The code consists of four parts, mapped out by two dimensions: time (near and long-term) and focus (individual and business), providing a model which will ring a bell for most HR practitioners), plus a further area: personal proficiency, at the centre.
These provide five rules for leadership:
- Strategist: shape the future
- Executor: make things happen
- Talent manager: Engage today's talent
- Human capital developer: build the next generation
- Personal proficiency: invest in yourself.
Ulrich emphasises that this model provides a comprehensive structure and guidance for developing leadership capability, and that this is an improvement on a traditional shopping list of leadership attributes. But I'm still going to suggest an update to his model.

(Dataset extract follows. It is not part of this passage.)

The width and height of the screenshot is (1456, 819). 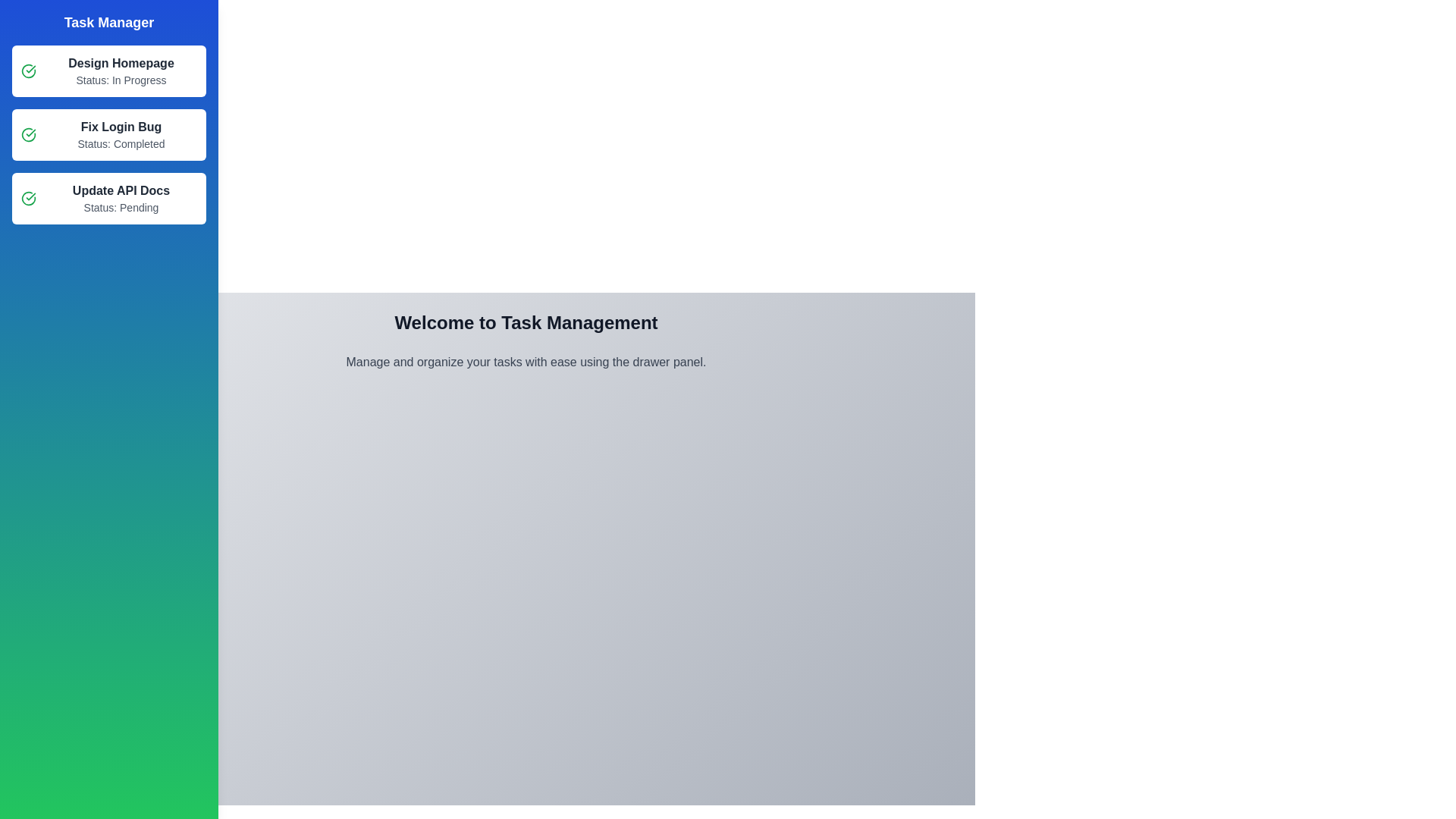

Firstly, I'd like to add another area of focus on the horizontal axis of the model which is the social aspect of an organisation, and responds to the points made by Henry Mintzberg, Gareth Jones and Rob Cross, and which I've discussed on my social business blog. This would extend the horizontal axis to include individual, social and business perspectives.
And then, I'd also want to add something on organisational effectiveness too (Ulrich himself has commented that organisational development requires a greater focus in comparison to talent management). And I'd move the strategist / executor focus to the centre of the model. So I'd end up with three areas of focus on the horizontal axis of Ulrich's model, corresponding to human, organisational and social capital, providing something like this:
OK, this model isn't based on the same level of meta research as that conducted by Ulrich and his colleagues, but I do believe that organisation design / development, and the management of people and the organisation for the accumulation of social capital, are increasingly important aspects of any leaders' role. So I think they should be included in the code.
(The leadership brand, to me, is then simply the alignment of these same aspects around a particular organisational capability, rather than simply a looser linkage to a shorter-term business strategy.)